Task instructions: Make an exact copy, from the records below, of the lines from the line containing "4 de septiembre de 2021 a las 0:49" to the line containing "Image resolution: width=315, height=2576.", both lines included, excluding pictures.

Provided entries:
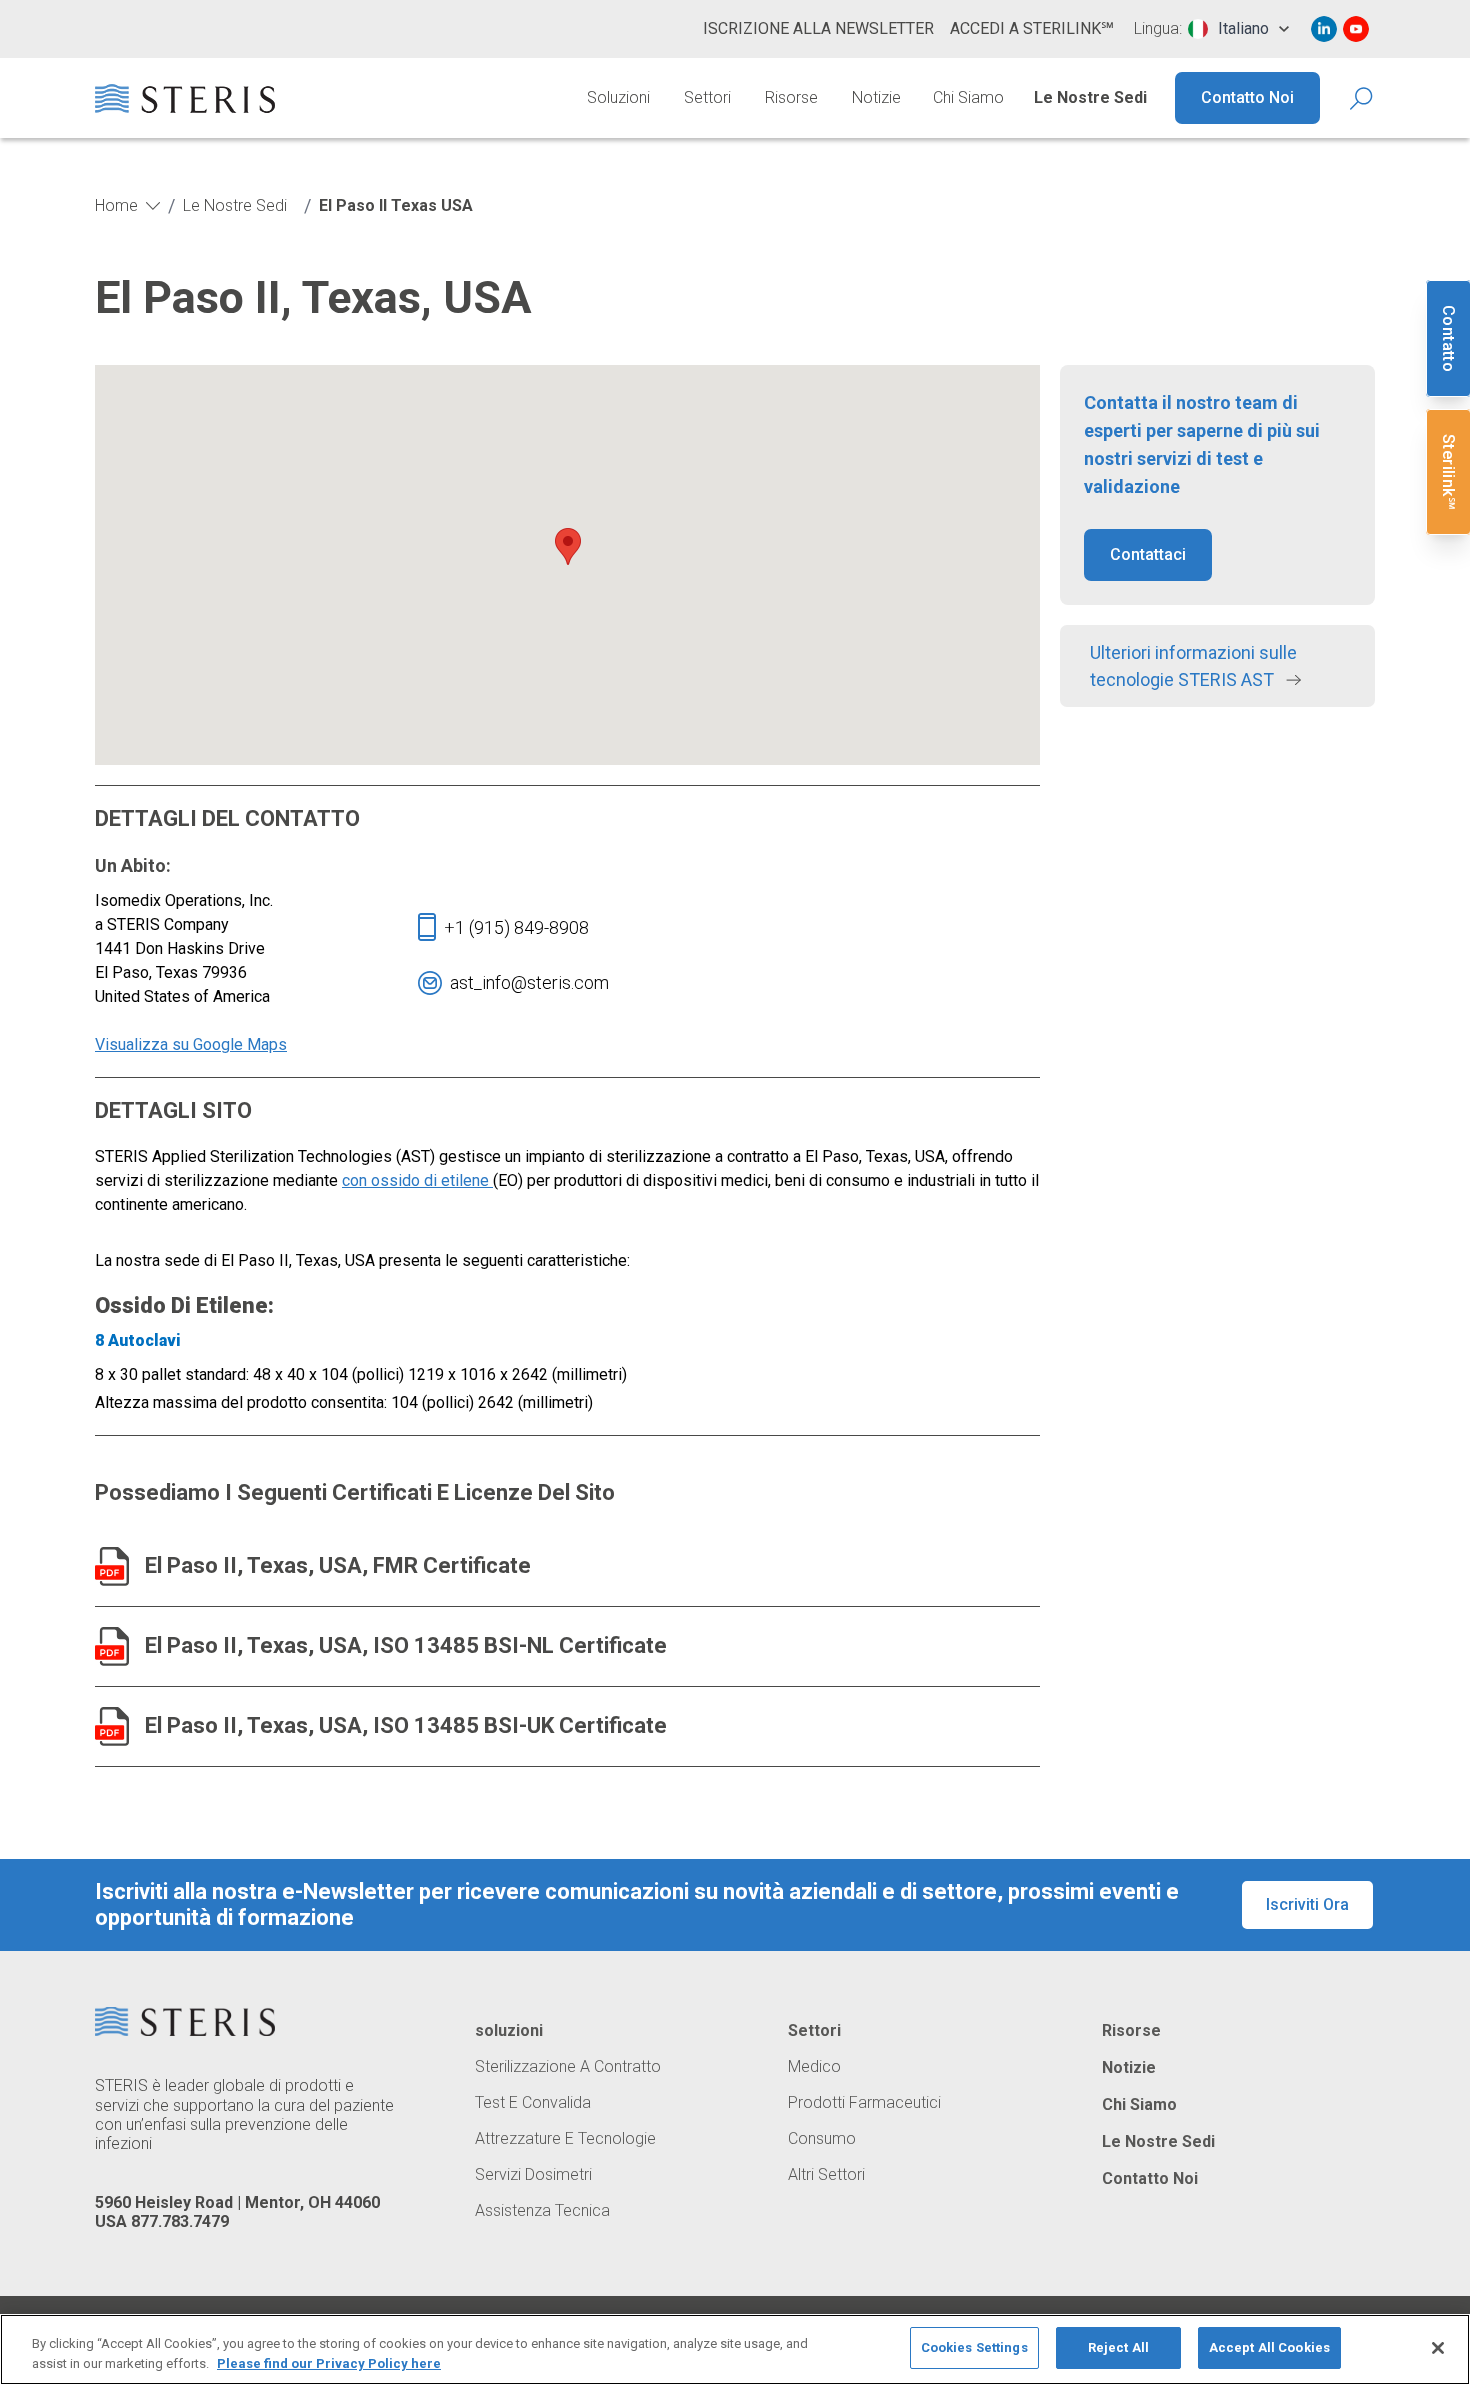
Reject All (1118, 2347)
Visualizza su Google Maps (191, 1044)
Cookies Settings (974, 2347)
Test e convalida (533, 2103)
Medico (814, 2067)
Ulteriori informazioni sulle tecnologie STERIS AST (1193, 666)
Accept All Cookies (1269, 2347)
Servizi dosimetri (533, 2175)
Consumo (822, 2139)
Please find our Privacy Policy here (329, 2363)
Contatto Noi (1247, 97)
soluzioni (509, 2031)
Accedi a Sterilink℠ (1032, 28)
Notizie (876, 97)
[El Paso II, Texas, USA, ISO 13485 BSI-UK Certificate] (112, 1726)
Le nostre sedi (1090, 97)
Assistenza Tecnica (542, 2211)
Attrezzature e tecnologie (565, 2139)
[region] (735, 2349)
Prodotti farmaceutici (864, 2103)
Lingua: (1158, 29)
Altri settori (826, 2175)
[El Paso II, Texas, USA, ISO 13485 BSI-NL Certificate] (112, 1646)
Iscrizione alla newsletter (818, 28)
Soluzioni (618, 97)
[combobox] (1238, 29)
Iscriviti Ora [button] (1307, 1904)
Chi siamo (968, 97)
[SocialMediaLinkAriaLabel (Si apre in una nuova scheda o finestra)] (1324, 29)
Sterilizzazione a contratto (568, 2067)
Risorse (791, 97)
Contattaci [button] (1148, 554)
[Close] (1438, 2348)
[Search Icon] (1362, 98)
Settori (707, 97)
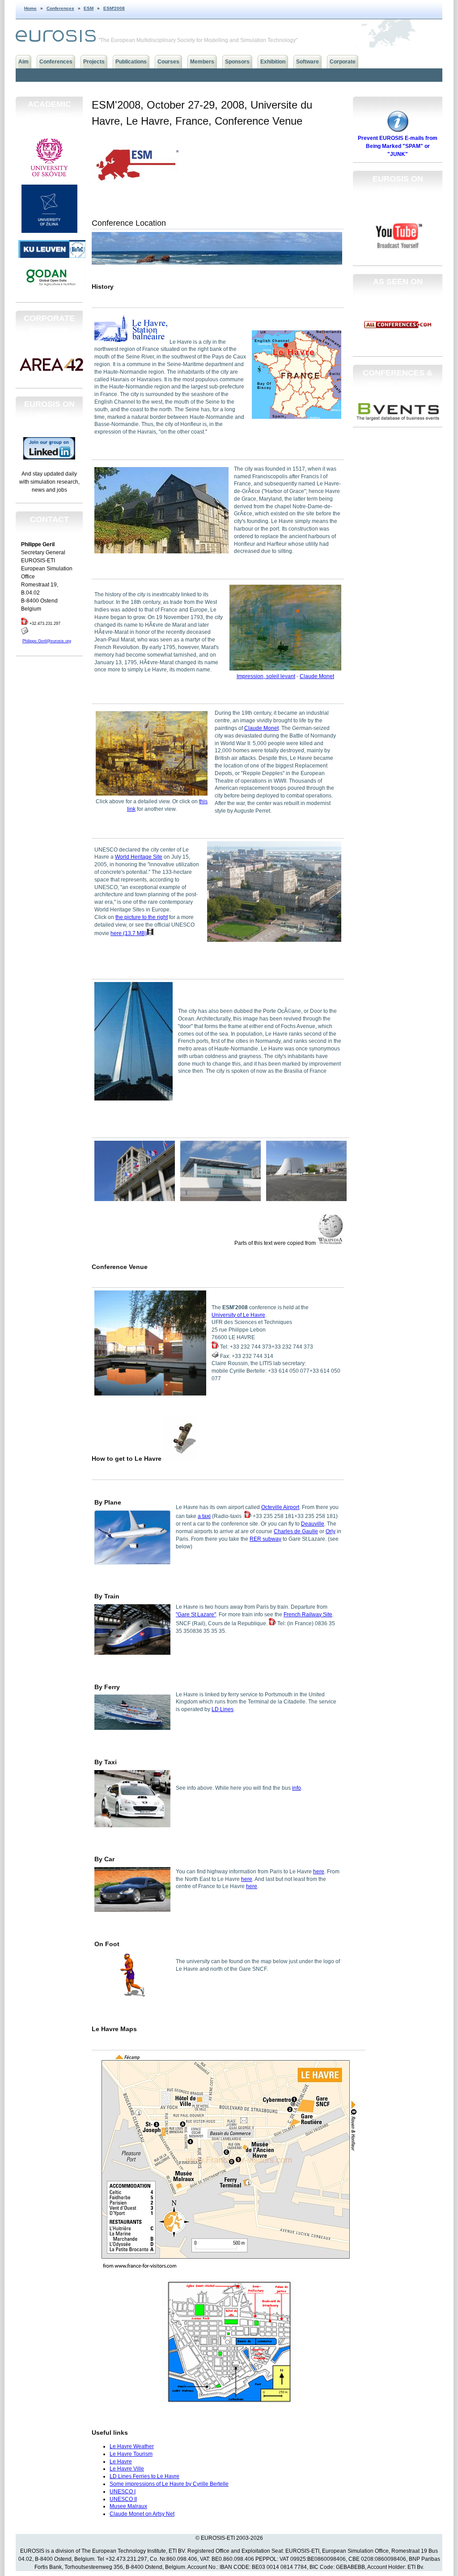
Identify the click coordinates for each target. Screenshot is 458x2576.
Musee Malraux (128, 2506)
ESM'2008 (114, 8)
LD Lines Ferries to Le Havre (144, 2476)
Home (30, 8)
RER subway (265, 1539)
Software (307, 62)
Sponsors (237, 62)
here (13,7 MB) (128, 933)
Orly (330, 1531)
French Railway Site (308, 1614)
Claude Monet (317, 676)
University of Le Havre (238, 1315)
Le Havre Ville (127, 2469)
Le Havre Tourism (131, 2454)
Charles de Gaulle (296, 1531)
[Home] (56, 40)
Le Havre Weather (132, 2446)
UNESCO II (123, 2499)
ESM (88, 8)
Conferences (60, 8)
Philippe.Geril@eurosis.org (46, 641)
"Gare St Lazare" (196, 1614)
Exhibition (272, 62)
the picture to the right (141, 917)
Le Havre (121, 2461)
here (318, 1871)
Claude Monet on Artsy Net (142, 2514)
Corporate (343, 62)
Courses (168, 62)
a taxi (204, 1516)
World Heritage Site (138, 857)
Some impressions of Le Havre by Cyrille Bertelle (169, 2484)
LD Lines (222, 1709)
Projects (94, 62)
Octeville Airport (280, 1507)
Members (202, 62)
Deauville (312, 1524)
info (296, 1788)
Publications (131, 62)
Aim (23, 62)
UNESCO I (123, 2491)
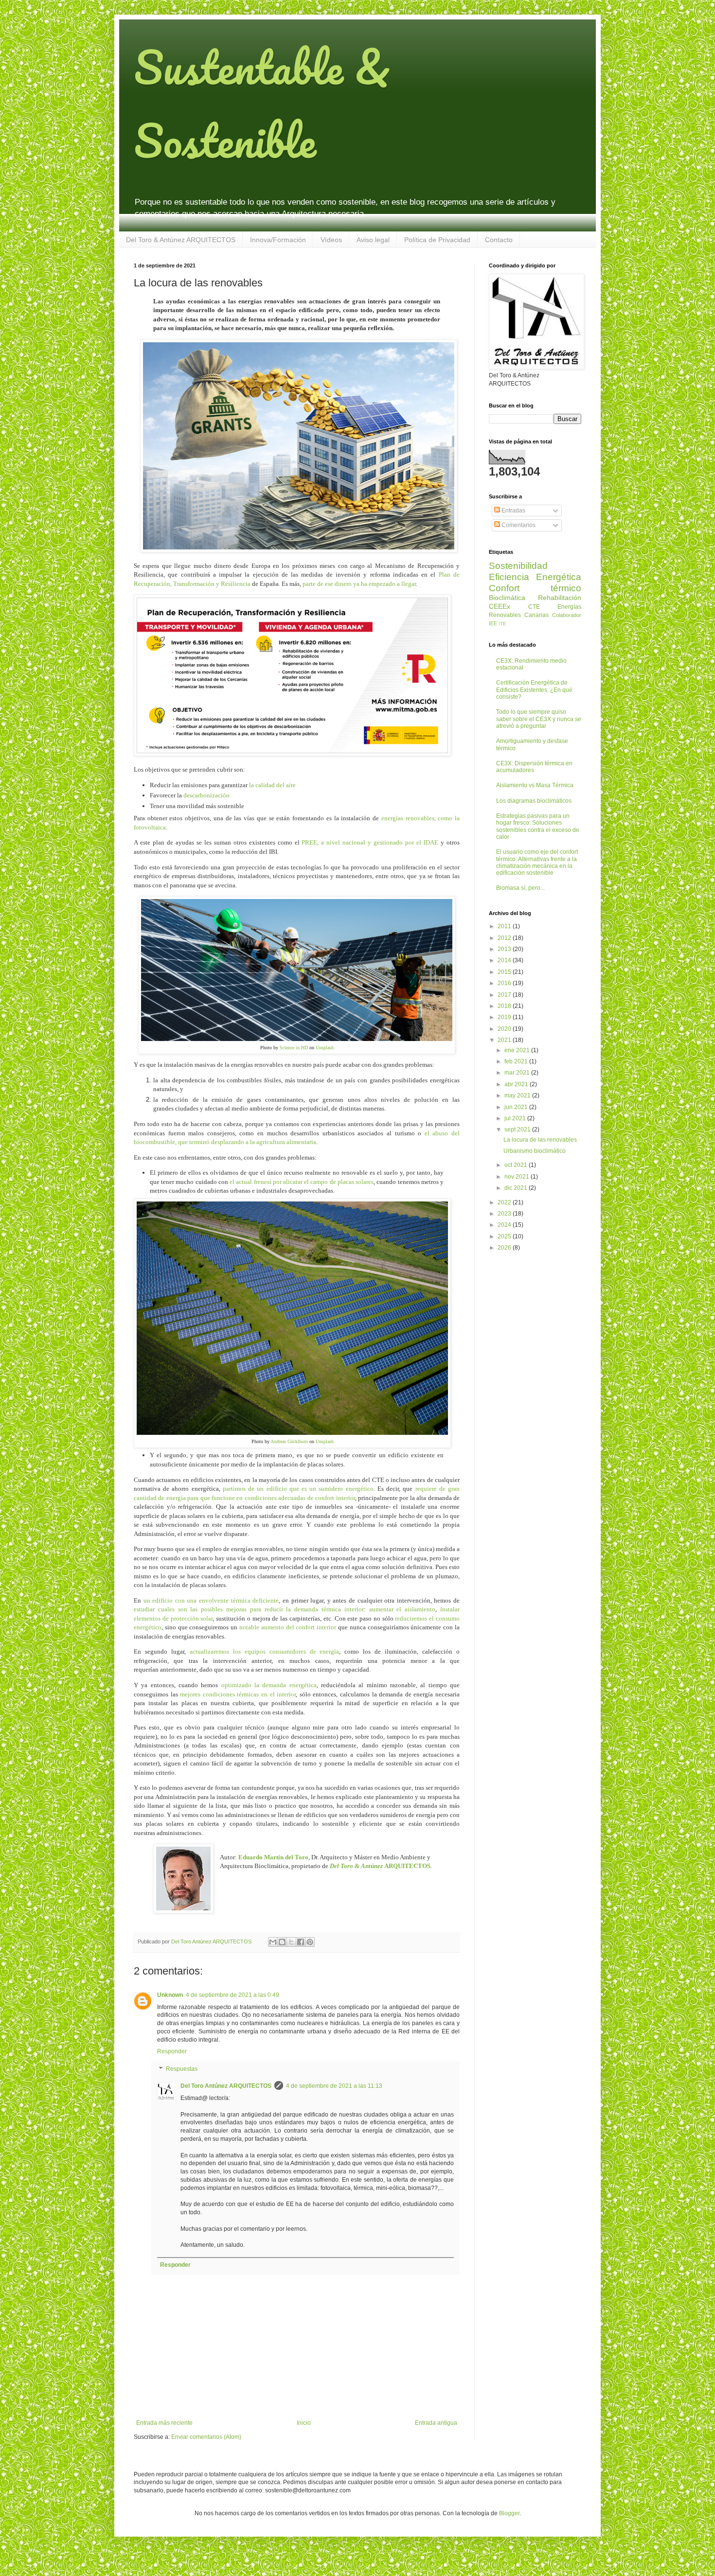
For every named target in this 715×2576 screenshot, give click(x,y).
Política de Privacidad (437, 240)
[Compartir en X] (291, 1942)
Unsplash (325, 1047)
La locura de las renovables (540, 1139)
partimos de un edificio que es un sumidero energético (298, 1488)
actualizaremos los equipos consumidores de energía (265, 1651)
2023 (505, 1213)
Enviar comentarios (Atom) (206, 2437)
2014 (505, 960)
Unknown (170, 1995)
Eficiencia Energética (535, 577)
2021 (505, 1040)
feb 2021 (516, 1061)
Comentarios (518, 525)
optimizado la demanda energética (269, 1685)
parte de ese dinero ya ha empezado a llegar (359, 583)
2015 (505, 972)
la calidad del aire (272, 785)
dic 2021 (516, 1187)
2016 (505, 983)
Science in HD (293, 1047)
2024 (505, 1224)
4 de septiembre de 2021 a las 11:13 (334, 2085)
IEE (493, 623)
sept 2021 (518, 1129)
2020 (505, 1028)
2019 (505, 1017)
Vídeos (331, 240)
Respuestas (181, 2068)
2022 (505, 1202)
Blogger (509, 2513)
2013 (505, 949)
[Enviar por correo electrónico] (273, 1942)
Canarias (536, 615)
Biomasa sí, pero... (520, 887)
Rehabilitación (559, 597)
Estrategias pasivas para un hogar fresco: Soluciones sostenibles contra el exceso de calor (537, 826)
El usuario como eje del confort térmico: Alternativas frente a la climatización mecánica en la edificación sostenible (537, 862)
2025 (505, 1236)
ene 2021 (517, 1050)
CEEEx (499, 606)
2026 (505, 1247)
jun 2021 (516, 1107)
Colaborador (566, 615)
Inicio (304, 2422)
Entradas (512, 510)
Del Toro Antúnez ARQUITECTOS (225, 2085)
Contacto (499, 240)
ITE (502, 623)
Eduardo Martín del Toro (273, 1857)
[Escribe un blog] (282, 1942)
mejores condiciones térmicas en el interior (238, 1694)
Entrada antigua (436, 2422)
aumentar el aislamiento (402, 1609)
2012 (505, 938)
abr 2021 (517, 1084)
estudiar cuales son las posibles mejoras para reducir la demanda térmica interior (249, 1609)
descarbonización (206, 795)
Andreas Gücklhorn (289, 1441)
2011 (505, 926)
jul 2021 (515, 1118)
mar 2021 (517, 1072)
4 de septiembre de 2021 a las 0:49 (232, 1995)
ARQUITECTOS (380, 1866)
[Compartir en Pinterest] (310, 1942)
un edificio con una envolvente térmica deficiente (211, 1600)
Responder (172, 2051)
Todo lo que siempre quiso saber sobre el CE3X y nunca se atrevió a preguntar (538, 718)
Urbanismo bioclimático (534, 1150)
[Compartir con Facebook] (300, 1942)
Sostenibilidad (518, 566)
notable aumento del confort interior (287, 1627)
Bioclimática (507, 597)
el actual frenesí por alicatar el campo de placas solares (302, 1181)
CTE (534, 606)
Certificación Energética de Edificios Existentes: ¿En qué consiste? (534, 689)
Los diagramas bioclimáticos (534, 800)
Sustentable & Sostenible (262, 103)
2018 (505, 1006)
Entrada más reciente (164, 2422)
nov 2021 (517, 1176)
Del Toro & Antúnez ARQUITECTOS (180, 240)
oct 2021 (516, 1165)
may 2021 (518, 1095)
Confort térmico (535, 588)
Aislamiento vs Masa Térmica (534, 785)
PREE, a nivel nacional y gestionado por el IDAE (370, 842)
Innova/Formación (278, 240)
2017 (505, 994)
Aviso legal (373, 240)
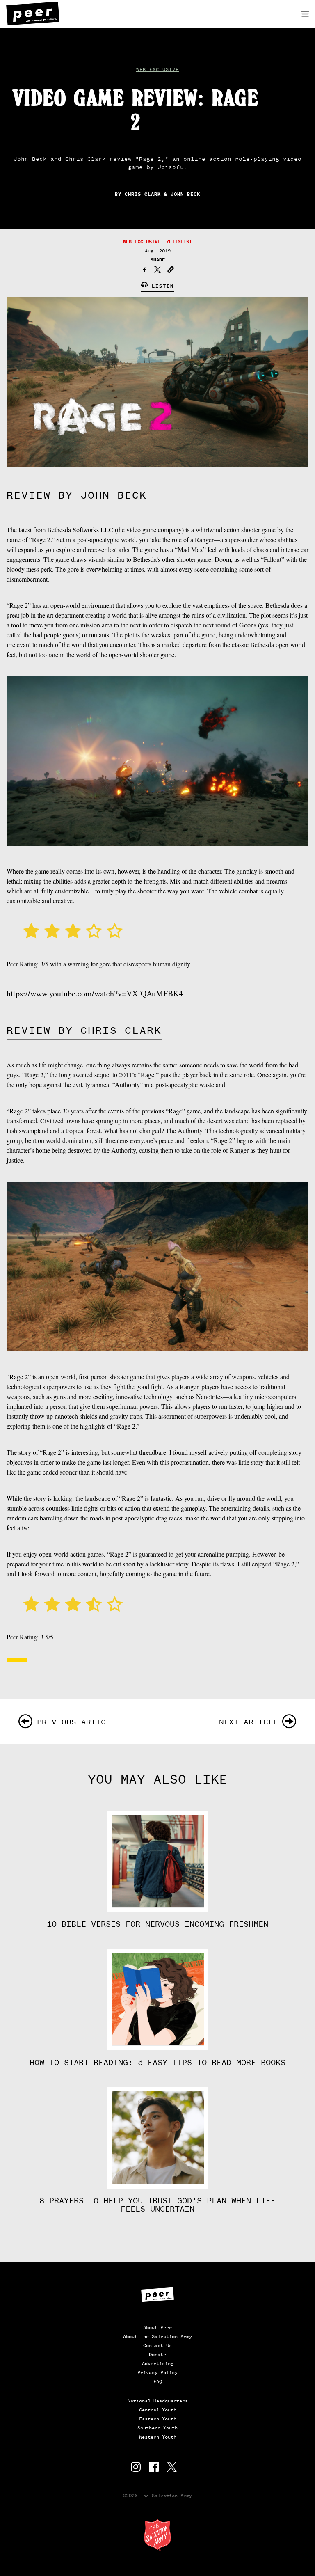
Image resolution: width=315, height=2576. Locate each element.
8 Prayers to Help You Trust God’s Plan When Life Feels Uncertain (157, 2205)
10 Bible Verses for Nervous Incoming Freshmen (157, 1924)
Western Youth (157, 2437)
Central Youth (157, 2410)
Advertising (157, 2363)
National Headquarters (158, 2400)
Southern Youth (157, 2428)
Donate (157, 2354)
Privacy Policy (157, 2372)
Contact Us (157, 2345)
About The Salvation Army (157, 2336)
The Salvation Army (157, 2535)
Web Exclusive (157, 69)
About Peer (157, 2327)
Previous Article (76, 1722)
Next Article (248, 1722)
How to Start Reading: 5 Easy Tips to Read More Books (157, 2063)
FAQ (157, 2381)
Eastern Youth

Exercise answer:
4 de septiembre de 2021 a las 0:49 (232, 1995)
ARQUITECTOS (380, 1866)
[Compartir en Pinterest] (310, 1942)
un edificio con una envolvente térmica deficiente (211, 1600)
Responder (172, 2051)
Todo lo que siempre quiso saber sobre el CE3X y nunca se atrevió a preguntar (538, 718)
Urbanismo bioclimático (534, 1150)
[Compartir con Facebook] (300, 1942)
Sostenibilidad (518, 566)
notable aumento del confort interior (287, 1627)
Bioclimática (507, 597)
el actual frenesí por alicatar el campo de placas solares (302, 1181)
CTE (534, 606)
Certificación Energética de Edificios Existentes: ¿En qué consiste? (534, 689)
Los diagramas bioclimáticos (534, 800)
Sustentable & Sostenible (262, 103)
2018 (505, 1006)
Entrada más reciente (164, 2422)
nov 2021 (517, 1176)
Del Toro & Antúnez ARQUITECTOS (180, 240)
oct 2021 (516, 1165)
may 2021 (518, 1095)
Confort térmico (535, 588)
Aislamiento vs Masa Térmica (534, 785)
PREE, a nivel nacional y gestionado por el IDAE (370, 842)
Innova/Formación (278, 240)
2017 (505, 994)
Aviso legal (373, 240)
Image resolution: width=315, height=2576. Locate each element.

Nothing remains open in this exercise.